Remember the mobile explosion of the early 2000s? Software developers had to adapt to a world in which smartphones and mobile devices had suddenly become ubiquitous. Then, as now, we were faced with a dramatically changed landscape of user behavior and technology capability. We had to rethink where, when, and how people would interact with our solutions, adjusting our approach to very different interfaces and use cases. It forced profound changes in how we think about development.

AI will be even more disruptive… and just as permanent. This is no wave, no trend. Even in these early days, it is clear that AI must change how we operate, collaborate, and innovate. This is the new reality, and the sooner you come to terms with it the sooner you can maximize your solutions and your people.

So we need to change… but how?  What do you need to understand about AI to be effective, and how should you shift your approach to leading and guiding your team?

Rethink your development priorities.

The first and most core dimension of change: AI changes what we should be working on. It completely changes what is possible and practical. You need to bring a completely new lens to how you set priorities.

In many cases, things that were hard or outright impossible are now feasible. In some cases, these previously immense challenges have become almost easy. This not only changes what projects are possible, it also forces us to reconsider existing investments and practices.

Think about how much development time and energy is spent in designing search capability within software. Now, with AI’s game changing ability to interpret natural language text, this is a vastly simpler challenge. It can unlock meaning and patterns within large amounts of unstructured text in much more sophisticated ways than has ever been possible before. These chatbots are not only less resource-intensive to develop, freeing development teams from the burden of designing search interfaces, but also potentially more compelling and “human-like.”

To give another example, say you want to build an app that reacts intelligently to image content. That was possible with previous generations of machine learning, but it was always difficult to code and calibrate. And to reverse the process – to create images based on user input – was much, much harder. Now, it is dramatically easier to interpret and generate images by tapping the power of off-the-shelf generative AI models. Something that might have taken the focused effort of multiple people over weeks is now possible to achieve in a small fraction of the time.

This means that AI should change how you set your team’s development agenda, allocate resources, and plan out your work.

Shift your skill set.

The mobile revolution changed the talents and skills needed on development teams. AI is already doing the same. This is a true “skill reset” moment!

Broadly speaking, you need two kinds of skills to develop with AI:

  1. The ability to develop new AI models that extract meaning and value from data inputs; and
  2. The ability to exploit, tune, and manipulate those models to create powerful user experiences and breakthrough insights.

Both matter, but with the broad availability of highly capable generative AI models, you can focus mostly on the second. The great challenge of recruiting and staffing up for the AI era right now is, of course, that effectively no one has these skills. Just as there were virtually no mobile developers prior to the mobile explosion, there are vanishingly few people with relevant AI experience. While this picture is rapidly changing, it will remain the case for the foreseeable future.

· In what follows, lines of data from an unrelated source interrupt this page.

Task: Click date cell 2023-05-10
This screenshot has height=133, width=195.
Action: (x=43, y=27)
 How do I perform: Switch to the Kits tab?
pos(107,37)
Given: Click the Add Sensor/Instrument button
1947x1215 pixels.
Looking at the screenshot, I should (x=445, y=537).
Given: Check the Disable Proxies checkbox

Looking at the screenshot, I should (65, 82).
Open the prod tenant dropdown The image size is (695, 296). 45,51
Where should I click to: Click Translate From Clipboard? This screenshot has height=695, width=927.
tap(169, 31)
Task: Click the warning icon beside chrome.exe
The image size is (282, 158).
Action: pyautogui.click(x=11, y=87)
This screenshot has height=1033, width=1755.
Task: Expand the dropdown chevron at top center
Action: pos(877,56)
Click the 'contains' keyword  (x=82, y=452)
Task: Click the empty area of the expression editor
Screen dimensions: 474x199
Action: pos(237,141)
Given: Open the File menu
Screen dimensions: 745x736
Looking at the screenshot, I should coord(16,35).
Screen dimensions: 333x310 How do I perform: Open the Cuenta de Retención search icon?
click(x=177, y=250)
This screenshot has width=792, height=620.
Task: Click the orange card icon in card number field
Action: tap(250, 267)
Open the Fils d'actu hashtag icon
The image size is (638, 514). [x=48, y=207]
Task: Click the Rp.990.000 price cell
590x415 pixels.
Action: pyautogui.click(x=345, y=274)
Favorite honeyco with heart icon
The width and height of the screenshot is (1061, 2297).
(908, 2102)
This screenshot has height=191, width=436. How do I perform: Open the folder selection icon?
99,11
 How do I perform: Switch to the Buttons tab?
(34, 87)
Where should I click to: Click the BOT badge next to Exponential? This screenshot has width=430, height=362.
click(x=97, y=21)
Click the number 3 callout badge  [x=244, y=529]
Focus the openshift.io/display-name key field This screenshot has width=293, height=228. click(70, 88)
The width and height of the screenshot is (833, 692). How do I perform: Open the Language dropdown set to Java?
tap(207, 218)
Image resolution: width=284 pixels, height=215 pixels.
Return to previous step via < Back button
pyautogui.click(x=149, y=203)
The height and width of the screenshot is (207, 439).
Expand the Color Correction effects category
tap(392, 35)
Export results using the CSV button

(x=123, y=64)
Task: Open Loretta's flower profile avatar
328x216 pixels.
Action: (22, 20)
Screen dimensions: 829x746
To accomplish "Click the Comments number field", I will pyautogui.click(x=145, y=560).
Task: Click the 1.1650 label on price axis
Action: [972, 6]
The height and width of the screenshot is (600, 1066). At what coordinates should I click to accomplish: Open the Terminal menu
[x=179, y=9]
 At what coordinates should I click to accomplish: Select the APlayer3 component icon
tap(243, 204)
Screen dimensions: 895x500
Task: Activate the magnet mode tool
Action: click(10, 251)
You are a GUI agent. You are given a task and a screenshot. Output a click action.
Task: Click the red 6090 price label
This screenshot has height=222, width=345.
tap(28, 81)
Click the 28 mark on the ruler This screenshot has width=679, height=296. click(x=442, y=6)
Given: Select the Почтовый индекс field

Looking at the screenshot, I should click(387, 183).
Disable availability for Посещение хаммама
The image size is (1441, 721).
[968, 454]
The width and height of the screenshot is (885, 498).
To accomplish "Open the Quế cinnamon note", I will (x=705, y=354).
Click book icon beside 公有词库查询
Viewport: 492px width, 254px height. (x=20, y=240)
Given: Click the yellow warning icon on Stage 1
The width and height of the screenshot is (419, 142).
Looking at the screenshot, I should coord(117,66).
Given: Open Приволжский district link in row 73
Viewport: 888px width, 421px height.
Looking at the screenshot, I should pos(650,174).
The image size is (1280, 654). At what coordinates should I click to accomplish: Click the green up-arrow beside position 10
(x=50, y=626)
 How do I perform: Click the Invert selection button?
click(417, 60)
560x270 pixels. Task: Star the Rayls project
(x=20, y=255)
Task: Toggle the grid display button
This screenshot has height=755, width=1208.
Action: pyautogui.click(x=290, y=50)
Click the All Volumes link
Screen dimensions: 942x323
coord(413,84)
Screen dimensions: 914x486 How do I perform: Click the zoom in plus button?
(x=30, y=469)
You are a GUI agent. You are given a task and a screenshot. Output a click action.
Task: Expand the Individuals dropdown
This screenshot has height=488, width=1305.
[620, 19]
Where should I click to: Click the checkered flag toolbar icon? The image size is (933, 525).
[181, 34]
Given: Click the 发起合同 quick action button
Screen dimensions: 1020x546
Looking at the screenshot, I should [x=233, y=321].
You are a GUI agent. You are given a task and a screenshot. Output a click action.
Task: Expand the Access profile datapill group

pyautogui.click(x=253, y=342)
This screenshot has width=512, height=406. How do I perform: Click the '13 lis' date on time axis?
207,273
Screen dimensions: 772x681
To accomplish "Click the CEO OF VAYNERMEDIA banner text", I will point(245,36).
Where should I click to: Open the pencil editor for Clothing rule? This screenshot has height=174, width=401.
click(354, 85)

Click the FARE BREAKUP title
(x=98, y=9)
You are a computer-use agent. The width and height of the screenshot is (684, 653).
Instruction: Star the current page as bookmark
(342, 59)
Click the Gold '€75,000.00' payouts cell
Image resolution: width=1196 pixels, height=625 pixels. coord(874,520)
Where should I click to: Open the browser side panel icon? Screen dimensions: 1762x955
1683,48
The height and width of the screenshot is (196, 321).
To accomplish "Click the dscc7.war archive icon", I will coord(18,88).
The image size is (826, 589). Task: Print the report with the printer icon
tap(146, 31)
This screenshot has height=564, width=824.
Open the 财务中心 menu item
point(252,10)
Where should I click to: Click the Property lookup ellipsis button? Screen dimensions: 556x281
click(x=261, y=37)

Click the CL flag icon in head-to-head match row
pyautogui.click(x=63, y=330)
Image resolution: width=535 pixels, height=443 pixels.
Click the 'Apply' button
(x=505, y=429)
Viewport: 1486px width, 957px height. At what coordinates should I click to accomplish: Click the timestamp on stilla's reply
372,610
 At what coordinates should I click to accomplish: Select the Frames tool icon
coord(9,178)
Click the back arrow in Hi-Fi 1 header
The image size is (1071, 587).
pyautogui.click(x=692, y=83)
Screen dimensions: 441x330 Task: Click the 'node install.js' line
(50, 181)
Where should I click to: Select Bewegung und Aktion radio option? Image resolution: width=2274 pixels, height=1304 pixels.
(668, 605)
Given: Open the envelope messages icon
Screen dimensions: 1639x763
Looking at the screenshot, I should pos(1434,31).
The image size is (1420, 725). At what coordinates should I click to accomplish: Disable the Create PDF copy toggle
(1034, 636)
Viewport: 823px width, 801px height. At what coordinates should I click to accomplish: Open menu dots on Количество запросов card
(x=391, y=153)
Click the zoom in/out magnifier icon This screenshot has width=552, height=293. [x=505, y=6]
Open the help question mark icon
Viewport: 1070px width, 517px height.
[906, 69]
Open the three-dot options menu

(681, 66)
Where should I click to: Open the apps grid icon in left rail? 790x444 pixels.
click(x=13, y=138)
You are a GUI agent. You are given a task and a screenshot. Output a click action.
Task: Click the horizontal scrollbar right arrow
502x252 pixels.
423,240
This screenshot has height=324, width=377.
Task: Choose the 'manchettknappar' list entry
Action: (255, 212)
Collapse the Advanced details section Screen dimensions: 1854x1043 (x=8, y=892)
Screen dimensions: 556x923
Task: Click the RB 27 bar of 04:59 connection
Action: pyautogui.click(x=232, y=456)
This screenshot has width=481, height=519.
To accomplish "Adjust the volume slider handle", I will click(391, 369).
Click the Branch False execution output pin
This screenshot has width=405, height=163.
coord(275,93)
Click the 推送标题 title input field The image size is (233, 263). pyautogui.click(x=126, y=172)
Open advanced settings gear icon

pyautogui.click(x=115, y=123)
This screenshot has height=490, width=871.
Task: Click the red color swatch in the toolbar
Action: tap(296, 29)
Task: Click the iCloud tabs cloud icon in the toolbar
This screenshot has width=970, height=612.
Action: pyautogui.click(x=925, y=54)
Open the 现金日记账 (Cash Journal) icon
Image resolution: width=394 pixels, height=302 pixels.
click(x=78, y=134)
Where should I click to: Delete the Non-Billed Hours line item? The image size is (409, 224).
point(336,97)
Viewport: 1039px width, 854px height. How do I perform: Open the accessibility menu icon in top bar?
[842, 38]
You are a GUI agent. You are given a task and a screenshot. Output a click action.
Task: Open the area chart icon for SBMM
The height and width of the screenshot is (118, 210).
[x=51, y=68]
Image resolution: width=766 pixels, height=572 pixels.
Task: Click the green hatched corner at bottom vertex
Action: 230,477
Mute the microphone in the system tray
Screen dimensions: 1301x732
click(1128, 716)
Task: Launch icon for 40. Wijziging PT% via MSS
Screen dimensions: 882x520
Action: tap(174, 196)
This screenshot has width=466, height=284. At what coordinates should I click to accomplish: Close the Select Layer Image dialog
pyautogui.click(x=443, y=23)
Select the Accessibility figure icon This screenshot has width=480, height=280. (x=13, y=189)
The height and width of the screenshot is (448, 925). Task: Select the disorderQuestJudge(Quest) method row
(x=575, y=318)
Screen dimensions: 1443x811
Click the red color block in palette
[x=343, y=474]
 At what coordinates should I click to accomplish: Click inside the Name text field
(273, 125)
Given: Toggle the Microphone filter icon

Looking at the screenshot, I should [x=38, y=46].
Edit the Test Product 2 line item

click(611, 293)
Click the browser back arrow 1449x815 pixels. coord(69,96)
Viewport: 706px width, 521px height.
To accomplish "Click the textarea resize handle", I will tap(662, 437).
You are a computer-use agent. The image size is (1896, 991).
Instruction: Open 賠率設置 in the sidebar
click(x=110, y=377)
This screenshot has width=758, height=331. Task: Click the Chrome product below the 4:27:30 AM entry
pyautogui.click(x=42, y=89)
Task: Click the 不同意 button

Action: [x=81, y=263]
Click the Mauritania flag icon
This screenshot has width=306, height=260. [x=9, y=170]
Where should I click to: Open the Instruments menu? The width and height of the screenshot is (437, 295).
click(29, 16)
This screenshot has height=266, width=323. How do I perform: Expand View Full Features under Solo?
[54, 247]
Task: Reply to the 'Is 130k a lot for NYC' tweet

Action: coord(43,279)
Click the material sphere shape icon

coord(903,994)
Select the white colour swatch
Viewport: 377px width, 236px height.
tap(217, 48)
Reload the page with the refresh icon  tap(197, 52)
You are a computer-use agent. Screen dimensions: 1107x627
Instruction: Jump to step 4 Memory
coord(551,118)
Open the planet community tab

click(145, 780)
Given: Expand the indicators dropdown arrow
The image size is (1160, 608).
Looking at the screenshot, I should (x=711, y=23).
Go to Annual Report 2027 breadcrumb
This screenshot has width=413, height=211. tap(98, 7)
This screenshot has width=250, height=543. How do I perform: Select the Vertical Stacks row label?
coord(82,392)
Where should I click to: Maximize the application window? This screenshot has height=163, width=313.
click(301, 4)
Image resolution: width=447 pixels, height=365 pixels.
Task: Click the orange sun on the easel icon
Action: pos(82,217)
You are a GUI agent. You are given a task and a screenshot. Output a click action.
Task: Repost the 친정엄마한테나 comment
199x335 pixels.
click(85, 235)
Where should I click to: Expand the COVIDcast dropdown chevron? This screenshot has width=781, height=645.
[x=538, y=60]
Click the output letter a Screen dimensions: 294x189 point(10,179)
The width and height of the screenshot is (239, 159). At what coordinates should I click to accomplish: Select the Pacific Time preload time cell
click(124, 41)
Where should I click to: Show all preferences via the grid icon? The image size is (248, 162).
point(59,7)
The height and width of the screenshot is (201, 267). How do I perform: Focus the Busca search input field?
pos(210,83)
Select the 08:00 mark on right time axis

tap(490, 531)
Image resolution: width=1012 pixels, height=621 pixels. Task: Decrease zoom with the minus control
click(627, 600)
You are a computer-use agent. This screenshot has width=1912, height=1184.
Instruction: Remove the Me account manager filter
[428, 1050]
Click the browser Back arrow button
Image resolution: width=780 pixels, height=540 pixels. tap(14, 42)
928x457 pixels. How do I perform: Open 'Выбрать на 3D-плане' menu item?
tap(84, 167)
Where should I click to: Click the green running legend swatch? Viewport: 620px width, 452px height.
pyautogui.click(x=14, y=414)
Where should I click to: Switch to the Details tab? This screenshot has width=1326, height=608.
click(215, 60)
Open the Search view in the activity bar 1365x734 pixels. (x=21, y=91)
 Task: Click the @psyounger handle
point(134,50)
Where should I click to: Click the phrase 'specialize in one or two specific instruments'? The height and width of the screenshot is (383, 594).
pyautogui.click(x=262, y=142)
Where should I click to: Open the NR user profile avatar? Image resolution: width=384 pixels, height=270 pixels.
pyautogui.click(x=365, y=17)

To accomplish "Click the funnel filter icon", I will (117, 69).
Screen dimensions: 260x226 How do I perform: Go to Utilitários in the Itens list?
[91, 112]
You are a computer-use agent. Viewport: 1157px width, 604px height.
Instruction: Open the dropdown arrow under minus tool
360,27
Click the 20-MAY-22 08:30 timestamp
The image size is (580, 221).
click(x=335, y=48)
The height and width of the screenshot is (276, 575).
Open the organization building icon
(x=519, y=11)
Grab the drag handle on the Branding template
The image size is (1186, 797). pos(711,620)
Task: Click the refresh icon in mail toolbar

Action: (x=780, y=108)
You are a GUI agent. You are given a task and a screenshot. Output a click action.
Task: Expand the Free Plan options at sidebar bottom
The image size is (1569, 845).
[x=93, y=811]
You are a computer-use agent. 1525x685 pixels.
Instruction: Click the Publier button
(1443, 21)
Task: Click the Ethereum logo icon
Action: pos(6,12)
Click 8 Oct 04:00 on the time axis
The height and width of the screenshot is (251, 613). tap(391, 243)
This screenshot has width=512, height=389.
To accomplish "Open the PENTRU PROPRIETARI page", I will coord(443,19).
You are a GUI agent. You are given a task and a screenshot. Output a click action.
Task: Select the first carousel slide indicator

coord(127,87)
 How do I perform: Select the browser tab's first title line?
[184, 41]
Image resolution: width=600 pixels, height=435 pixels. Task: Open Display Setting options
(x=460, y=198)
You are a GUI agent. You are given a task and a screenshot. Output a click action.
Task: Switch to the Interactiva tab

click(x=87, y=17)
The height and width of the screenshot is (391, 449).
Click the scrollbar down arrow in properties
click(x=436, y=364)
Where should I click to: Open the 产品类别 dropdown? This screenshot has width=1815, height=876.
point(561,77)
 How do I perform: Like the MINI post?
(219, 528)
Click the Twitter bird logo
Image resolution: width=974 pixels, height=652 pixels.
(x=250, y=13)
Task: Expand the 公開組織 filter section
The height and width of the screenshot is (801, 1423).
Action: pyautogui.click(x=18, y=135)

Learn how to “work in the dark.”

This leads directly to the other category of change that AI forces upon development teams… It requires them to work, collaborate, and share information in very new ways. You have to learn how to take a more open-ended and flexible approach to development.

Because no one really has prior knowledge of, or experience with, AI, everyone is in a learning mode. And because team leaders don’t have the luxury of waiting to use AI until their people come up to speed, the reality is that teams are learning as they go. This can be a difficult adjustment for leaders used to operating with more knowledge and expertise.

The other uncomfortable truth about AI is that it involves a high degree of unpredictability. Often, you cannot fully understand or anticipate the responses that AI will generate. These two factors together means the precision- and process-oriented mindset of many development teams simply won’t work for AI-centered development.

The focus can’t be on stamping out bugs, or moving projects through a careful series of development stages. Instead, you need a more fluid, collaborative, open approach. You could call this “working in the dark.” It combines learning, experimentation, and information-sharing. In this new environment, development leaders must throw out their assumptions and principles around design and innovation. Creating a culture of learning and open-ended exploration becomes so important.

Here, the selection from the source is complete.